:: Supplied records ::

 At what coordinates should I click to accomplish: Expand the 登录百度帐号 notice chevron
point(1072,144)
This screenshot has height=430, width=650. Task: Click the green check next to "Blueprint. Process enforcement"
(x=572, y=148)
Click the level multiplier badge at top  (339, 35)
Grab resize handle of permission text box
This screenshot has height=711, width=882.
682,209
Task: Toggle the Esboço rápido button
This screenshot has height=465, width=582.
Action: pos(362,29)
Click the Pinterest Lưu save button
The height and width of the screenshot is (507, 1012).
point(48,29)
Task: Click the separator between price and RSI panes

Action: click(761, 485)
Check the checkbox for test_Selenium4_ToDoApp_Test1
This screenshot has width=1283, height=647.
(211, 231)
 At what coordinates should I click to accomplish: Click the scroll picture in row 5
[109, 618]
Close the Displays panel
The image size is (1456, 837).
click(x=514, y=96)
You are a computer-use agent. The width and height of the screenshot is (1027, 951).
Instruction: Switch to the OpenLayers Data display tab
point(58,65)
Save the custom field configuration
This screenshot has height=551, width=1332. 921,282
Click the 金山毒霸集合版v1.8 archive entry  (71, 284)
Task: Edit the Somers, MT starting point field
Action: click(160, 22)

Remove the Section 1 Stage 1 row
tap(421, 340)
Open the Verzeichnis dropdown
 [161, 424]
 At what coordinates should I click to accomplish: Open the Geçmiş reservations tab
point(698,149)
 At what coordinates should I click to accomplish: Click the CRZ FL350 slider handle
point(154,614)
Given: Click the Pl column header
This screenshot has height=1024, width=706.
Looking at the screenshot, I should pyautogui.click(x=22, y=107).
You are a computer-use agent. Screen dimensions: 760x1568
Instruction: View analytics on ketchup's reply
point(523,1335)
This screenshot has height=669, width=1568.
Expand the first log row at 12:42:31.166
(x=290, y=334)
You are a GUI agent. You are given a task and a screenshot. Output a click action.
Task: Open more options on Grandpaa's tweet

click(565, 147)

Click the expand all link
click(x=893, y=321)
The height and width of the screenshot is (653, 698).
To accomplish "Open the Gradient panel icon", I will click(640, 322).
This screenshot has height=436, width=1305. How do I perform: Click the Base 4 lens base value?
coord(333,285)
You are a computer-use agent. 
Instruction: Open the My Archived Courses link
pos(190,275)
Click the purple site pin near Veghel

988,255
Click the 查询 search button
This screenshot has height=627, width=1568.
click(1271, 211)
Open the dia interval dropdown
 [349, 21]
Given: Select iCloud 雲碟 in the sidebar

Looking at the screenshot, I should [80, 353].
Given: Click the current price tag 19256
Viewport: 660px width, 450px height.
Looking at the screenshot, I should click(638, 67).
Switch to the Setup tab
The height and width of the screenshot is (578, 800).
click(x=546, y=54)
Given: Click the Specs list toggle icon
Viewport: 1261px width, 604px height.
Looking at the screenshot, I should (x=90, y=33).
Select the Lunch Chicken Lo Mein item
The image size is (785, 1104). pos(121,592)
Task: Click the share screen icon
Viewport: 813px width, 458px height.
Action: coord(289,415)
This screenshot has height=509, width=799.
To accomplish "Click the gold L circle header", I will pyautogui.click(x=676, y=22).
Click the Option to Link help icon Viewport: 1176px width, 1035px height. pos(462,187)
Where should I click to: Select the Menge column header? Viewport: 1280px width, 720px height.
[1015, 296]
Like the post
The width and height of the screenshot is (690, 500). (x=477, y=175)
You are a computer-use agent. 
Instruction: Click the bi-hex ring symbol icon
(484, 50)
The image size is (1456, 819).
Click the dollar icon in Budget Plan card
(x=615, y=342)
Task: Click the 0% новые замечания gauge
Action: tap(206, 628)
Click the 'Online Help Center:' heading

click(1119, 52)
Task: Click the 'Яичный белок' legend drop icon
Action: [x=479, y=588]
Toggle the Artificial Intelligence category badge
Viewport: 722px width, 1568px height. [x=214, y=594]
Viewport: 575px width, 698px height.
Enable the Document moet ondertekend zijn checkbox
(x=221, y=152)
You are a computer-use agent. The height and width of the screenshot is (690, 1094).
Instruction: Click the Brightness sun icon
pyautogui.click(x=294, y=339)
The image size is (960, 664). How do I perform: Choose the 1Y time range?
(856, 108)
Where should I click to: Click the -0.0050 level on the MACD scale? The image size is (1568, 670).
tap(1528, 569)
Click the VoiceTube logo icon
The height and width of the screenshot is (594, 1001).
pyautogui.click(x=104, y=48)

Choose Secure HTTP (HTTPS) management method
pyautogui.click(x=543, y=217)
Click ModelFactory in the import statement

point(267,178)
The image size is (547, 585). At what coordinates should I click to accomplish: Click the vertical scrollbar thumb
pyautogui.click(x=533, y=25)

:::

#### Task to carry out:
Every entry must be output again, exactly as written above.

#### Result of the task:
 At what coordinates should I click to accomplish: Expand the 登录百度帐号 notice chevron
point(1072,144)
This screenshot has height=430, width=650. Task: Click the green check next to "Blueprint. Process enforcement"
(x=572, y=148)
Click the level multiplier badge at top  (339, 35)
Grab resize handle of permission text box
This screenshot has height=711, width=882.
682,209
Task: Toggle the Esboço rápido button
This screenshot has height=465, width=582.
Action: pos(362,29)
Click the Pinterest Lưu save button
The height and width of the screenshot is (507, 1012).
point(48,29)
Task: Click the separator between price and RSI panes

Action: click(761, 485)
Check the checkbox for test_Selenium4_ToDoApp_Test1
This screenshot has width=1283, height=647.
(211, 231)
 At what coordinates should I click to accomplish: Click the scroll picture in row 5
[109, 618]
Close the Displays panel
The image size is (1456, 837).
click(x=514, y=96)
You are a computer-use agent. The width and height of the screenshot is (1027, 951).
Instruction: Switch to the OpenLayers Data display tab
point(58,65)
Save the custom field configuration
This screenshot has height=551, width=1332. 921,282
Click the 金山毒霸集合版v1.8 archive entry  (71, 284)
Task: Edit the Somers, MT starting point field
Action: click(160, 22)

Remove the Section 1 Stage 1 row
tap(421, 340)
Open the Verzeichnis dropdown
 [161, 424]
 At what coordinates should I click to accomplish: Open the Geçmiş reservations tab
point(698,149)
 At what coordinates should I click to accomplish: Click the CRZ FL350 slider handle
point(154,614)
Given: Click the Pl column header
This screenshot has height=1024, width=706.
Looking at the screenshot, I should pyautogui.click(x=22, y=107).
You are a computer-use agent. Screen dimensions: 760x1568
Instruction: View analytics on ketchup's reply
point(523,1335)
This screenshot has height=669, width=1568.
Expand the first log row at 12:42:31.166
(x=290, y=334)
You are a GUI agent. You are given a task and a screenshot. Output a click action.
Task: Open more options on Grandpaa's tweet

click(565, 147)

Click the expand all link
click(x=893, y=321)
The height and width of the screenshot is (653, 698).
To accomplish "Open the Gradient panel icon", I will click(640, 322).
This screenshot has height=436, width=1305. How do I perform: Click the Base 4 lens base value?
coord(333,285)
You are a computer-use agent. 
Instruction: Open the My Archived Courses link
pos(190,275)
Click the purple site pin near Veghel

988,255
Click the 查询 search button
This screenshot has height=627, width=1568.
click(1271, 211)
Open the dia interval dropdown
 [349, 21]
Given: Select iCloud 雲碟 in the sidebar

Looking at the screenshot, I should [80, 353].
Given: Click the current price tag 19256
Viewport: 660px width, 450px height.
Looking at the screenshot, I should click(638, 67).
Switch to the Setup tab
The height and width of the screenshot is (578, 800).
click(x=546, y=54)
Given: Click the Specs list toggle icon
Viewport: 1261px width, 604px height.
Looking at the screenshot, I should (x=90, y=33).
Select the Lunch Chicken Lo Mein item
The image size is (785, 1104). pos(121,592)
Task: Click the share screen icon
Viewport: 813px width, 458px height.
Action: coord(289,415)
This screenshot has height=509, width=799.
To accomplish "Click the gold L circle header", I will pyautogui.click(x=676, y=22).
Click the Option to Link help icon Viewport: 1176px width, 1035px height. pos(462,187)
Where should I click to: Select the Menge column header? Viewport: 1280px width, 720px height.
[1015, 296]
Like the post
The width and height of the screenshot is (690, 500). (x=477, y=175)
You are a computer-use agent. 
Instruction: Click the bi-hex ring symbol icon
(484, 50)
The image size is (1456, 819).
Click the dollar icon in Budget Plan card
(x=615, y=342)
Task: Click the 0% новые замечания gauge
Action: tap(206, 628)
Click the 'Online Help Center:' heading

click(1119, 52)
Task: Click the 'Яичный белок' legend drop icon
Action: [x=479, y=588]
Toggle the Artificial Intelligence category badge
Viewport: 722px width, 1568px height. [x=214, y=594]
Viewport: 575px width, 698px height.
Enable the Document moet ondertekend zijn checkbox
(x=221, y=152)
You are a computer-use agent. The height and width of the screenshot is (690, 1094).
Instruction: Click the Brightness sun icon
pyautogui.click(x=294, y=339)
The image size is (960, 664). How do I perform: Choose the 1Y time range?
(856, 108)
Where should I click to: Click the -0.0050 level on the MACD scale? The image size is (1568, 670).
tap(1528, 569)
Click the VoiceTube logo icon
The height and width of the screenshot is (594, 1001).
pyautogui.click(x=104, y=48)

Choose Secure HTTP (HTTPS) management method
pyautogui.click(x=543, y=217)
Click ModelFactory in the import statement

point(267,178)
The image size is (547, 585). At what coordinates should I click to accomplish: Click the vertical scrollbar thumb
pyautogui.click(x=533, y=25)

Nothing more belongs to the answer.